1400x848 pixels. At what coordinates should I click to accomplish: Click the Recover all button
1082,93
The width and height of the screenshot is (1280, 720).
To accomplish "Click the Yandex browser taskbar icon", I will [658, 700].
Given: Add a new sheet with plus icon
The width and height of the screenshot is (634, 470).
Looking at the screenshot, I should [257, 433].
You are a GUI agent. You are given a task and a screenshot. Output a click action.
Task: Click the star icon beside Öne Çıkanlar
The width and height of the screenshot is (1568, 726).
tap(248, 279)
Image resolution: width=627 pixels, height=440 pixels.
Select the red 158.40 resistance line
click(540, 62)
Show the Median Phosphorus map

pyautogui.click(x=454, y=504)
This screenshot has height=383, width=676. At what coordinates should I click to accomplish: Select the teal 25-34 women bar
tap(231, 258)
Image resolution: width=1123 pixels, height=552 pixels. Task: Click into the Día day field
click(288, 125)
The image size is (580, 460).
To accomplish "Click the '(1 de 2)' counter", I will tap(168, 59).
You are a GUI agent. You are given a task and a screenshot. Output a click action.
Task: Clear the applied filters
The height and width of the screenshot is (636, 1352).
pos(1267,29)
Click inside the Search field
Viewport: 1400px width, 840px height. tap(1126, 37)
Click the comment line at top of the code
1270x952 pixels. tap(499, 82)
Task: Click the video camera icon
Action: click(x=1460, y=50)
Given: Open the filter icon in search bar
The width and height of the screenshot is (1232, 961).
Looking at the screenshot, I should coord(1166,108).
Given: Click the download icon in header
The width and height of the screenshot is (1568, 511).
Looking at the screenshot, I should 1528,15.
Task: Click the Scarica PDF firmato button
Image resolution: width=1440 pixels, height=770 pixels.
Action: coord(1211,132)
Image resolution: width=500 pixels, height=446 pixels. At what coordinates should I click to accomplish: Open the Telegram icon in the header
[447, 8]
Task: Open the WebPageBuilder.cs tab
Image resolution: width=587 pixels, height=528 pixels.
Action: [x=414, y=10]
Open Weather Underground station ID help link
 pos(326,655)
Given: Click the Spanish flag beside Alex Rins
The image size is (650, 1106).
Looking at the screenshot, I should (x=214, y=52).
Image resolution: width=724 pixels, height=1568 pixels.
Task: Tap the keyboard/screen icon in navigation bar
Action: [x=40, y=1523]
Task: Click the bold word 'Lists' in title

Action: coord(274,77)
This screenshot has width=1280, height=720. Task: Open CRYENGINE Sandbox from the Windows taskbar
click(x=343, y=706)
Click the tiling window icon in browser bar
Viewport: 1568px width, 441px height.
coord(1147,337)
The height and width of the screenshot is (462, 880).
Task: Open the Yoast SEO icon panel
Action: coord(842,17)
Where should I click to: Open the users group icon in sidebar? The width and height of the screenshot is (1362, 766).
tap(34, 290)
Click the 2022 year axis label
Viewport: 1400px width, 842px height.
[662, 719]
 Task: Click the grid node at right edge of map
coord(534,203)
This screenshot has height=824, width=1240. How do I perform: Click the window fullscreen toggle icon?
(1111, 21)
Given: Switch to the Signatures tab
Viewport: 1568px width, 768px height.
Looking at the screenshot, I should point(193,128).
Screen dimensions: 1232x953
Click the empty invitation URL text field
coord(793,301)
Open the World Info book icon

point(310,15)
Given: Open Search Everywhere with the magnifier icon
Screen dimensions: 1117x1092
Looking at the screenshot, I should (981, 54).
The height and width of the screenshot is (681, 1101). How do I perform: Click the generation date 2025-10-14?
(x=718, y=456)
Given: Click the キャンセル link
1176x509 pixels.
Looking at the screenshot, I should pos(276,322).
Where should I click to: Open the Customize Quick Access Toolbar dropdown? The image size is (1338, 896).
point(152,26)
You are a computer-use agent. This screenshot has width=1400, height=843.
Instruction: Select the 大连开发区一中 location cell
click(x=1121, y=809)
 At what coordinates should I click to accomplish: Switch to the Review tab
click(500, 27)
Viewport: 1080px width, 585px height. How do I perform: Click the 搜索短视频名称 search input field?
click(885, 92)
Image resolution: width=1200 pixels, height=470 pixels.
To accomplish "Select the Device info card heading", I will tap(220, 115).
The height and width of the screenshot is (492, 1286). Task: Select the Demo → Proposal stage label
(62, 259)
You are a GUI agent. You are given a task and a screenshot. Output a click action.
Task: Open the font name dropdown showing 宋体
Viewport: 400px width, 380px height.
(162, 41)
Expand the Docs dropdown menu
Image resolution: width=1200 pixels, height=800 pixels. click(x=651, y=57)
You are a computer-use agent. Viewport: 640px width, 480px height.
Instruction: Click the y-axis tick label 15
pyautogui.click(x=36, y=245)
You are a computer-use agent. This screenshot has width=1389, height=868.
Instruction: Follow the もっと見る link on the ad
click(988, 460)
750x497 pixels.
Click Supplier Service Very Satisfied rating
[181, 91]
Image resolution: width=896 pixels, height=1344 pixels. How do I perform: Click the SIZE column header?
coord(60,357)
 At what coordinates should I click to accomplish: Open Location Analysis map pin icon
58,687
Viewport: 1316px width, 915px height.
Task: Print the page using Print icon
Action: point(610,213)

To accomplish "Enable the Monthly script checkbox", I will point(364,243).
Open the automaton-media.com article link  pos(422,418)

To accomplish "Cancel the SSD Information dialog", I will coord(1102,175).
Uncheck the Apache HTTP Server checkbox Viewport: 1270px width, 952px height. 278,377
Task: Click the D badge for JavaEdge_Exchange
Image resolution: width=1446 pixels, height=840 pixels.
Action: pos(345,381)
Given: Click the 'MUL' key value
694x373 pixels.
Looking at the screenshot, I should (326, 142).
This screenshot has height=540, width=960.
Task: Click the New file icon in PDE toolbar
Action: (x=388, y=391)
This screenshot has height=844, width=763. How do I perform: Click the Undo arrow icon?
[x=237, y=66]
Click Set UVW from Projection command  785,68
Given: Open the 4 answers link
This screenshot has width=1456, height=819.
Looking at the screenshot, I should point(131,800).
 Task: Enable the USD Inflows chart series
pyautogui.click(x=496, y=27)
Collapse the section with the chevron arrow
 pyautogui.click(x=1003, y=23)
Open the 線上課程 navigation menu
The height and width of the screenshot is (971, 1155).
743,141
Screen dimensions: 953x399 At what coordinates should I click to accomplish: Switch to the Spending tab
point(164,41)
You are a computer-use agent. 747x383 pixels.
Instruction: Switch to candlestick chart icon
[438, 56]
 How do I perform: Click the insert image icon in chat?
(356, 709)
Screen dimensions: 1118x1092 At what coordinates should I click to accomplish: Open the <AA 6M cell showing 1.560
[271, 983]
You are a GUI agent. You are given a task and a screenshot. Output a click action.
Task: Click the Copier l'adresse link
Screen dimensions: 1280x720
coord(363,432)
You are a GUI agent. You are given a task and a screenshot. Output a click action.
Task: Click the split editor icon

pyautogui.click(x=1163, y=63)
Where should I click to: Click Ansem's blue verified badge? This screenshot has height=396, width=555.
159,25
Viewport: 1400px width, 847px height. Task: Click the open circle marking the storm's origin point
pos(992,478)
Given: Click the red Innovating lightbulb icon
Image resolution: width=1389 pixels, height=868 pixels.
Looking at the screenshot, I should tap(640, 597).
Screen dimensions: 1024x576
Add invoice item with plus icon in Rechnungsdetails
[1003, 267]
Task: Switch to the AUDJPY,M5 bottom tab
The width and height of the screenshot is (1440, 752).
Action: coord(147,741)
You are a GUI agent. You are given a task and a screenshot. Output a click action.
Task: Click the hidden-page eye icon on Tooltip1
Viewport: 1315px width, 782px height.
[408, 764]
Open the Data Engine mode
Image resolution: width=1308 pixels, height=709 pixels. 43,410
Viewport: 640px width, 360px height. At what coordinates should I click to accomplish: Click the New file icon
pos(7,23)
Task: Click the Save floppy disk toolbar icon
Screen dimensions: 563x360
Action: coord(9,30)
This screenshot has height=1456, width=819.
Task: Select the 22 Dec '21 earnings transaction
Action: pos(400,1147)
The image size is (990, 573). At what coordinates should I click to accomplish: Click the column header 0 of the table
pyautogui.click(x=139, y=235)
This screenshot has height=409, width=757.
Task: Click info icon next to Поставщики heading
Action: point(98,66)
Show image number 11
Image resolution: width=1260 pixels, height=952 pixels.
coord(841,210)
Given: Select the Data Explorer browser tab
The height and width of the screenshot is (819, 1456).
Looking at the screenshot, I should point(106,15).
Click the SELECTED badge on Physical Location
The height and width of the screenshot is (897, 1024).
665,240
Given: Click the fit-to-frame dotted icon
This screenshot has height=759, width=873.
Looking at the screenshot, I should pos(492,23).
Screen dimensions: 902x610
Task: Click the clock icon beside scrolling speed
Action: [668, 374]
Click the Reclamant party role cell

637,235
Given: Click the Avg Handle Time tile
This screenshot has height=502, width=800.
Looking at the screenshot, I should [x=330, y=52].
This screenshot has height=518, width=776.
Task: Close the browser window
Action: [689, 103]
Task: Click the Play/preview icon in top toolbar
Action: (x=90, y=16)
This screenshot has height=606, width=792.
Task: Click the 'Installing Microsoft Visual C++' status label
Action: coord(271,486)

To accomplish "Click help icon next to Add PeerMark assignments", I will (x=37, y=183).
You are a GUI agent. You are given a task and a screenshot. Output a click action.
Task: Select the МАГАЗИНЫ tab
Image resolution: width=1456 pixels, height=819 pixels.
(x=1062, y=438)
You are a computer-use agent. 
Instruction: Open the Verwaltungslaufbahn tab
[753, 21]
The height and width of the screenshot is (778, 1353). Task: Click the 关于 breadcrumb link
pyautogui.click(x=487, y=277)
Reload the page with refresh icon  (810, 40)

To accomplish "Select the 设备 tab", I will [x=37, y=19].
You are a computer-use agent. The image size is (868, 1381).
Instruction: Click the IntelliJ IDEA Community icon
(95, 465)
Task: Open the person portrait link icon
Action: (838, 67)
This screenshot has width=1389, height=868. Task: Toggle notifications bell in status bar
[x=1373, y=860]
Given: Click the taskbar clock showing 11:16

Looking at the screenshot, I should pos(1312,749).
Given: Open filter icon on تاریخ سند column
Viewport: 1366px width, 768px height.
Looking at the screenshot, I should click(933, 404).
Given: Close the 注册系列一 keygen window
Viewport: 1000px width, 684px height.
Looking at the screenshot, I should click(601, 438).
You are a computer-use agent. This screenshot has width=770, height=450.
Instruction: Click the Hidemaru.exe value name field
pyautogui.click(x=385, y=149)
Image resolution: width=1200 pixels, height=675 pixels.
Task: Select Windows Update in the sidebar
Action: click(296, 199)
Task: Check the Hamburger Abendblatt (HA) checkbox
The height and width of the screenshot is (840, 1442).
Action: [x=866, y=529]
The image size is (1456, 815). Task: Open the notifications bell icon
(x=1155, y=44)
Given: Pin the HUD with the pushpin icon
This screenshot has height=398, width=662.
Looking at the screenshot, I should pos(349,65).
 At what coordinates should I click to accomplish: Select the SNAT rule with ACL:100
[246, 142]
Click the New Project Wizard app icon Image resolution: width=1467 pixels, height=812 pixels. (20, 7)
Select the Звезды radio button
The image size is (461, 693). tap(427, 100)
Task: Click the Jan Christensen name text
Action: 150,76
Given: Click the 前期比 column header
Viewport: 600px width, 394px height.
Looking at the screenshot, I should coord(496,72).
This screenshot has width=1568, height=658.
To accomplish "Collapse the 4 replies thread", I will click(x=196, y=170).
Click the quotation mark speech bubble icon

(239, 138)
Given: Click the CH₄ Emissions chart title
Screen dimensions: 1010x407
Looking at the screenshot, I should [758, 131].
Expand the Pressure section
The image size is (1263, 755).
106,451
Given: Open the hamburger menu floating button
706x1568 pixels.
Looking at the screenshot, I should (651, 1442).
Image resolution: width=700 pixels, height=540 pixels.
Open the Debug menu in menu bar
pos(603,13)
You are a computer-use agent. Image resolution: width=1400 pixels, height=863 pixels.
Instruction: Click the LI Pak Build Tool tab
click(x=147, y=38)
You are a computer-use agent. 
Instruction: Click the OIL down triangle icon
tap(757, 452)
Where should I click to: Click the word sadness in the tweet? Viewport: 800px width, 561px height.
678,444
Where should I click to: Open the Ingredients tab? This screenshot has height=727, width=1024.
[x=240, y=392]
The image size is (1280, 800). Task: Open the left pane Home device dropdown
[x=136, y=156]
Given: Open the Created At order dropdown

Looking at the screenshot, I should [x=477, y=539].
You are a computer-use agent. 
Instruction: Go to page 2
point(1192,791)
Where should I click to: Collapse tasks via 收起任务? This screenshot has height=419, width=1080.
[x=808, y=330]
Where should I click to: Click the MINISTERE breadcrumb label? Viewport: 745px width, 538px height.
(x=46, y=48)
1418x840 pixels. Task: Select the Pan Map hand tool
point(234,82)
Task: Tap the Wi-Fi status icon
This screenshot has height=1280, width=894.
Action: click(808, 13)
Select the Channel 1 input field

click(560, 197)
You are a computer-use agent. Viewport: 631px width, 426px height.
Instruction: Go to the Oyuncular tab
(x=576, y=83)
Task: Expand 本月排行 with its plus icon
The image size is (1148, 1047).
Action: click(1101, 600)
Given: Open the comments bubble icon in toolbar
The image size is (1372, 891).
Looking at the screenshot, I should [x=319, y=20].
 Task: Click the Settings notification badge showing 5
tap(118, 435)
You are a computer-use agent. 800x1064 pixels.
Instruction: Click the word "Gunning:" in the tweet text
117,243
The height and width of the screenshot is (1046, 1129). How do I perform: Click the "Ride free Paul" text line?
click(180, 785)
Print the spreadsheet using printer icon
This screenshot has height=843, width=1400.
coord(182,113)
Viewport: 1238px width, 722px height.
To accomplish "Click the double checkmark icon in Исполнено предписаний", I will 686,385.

__PROBLEM TO WORK ON__:
Echo the lines of the data from the one containing "I will coord(1102,175)." through the one containing "[1003, 267]", inclusive, exactly as they appear.

__IN RESPONSE__:
To accomplish "Cancel the SSD Information dialog", I will coord(1102,175).
Uncheck the Apache HTTP Server checkbox Viewport: 1270px width, 952px height. 278,377
Task: Click the D badge for JavaEdge_Exchange
Image resolution: width=1446 pixels, height=840 pixels.
Action: pos(345,381)
Given: Click the 'MUL' key value
694x373 pixels.
Looking at the screenshot, I should (326, 142).
This screenshot has height=540, width=960.
Task: Click the New file icon in PDE toolbar
Action: (x=388, y=391)
This screenshot has height=844, width=763. How do I perform: Click the Undo arrow icon?
[x=237, y=66]
Click Set UVW from Projection command  785,68
Given: Open the 4 answers link
This screenshot has width=1456, height=819.
Looking at the screenshot, I should point(131,800).
 Task: Enable the USD Inflows chart series
pyautogui.click(x=496, y=27)
Collapse the section with the chevron arrow
 pyautogui.click(x=1003, y=23)
Open the 線上課程 navigation menu
The height and width of the screenshot is (971, 1155).
743,141
Screen dimensions: 953x399 At what coordinates should I click to accomplish: Switch to the Spending tab
point(164,41)
You are a computer-use agent. 747x383 pixels.
Instruction: Switch to candlestick chart icon
[438, 56]
 How do I perform: Click the insert image icon in chat?
(356, 709)
Screen dimensions: 1118x1092 At what coordinates should I click to accomplish: Open the <AA 6M cell showing 1.560
[271, 983]
You are a GUI agent. You are given a task and a screenshot. Output a click action.
Task: Click the Copier l'adresse link
Screen dimensions: 1280x720
coord(363,432)
You are a GUI agent. You are given a task and a screenshot. Output a click action.
Task: Click the split editor icon

pyautogui.click(x=1163, y=63)
Where should I click to: Click Ansem's blue verified badge? This screenshot has height=396, width=555.
159,25
Viewport: 1400px width, 847px height. Task: Click the open circle marking the storm's origin point
pos(992,478)
Given: Click the red Innovating lightbulb icon
Image resolution: width=1389 pixels, height=868 pixels.
Looking at the screenshot, I should tap(640, 597).
Screen dimensions: 1024x576
Add invoice item with plus icon in Rechnungsdetails
[1003, 267]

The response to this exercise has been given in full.